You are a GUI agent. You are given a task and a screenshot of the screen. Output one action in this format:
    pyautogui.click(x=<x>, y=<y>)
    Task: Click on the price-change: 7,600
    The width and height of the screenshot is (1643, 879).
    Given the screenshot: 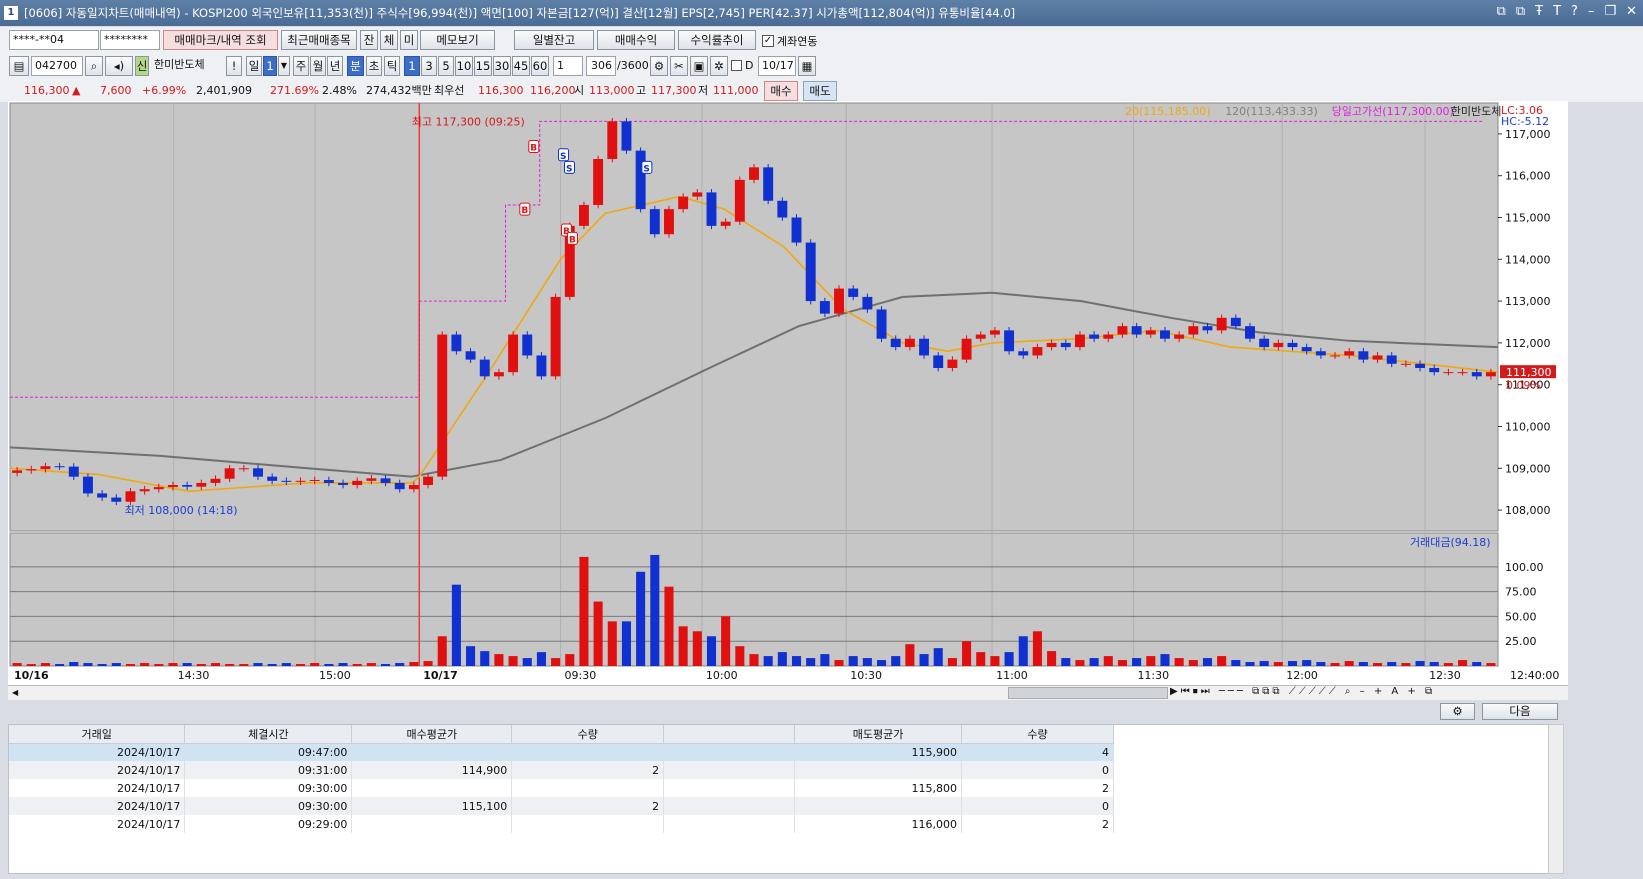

## YOUR TASK
Please reproduce every line of the records above word for word, leaving out the pictures.

## EXERCISE ANSWER
You are a GUI agent. You are given a task and a screenshot of the screen. Output one action in this format:
    pyautogui.click(x=<x>, y=<y>)
    Task: Click on the price-change: 7,600
    The width and height of the screenshot is (1643, 879).
    Given the screenshot: 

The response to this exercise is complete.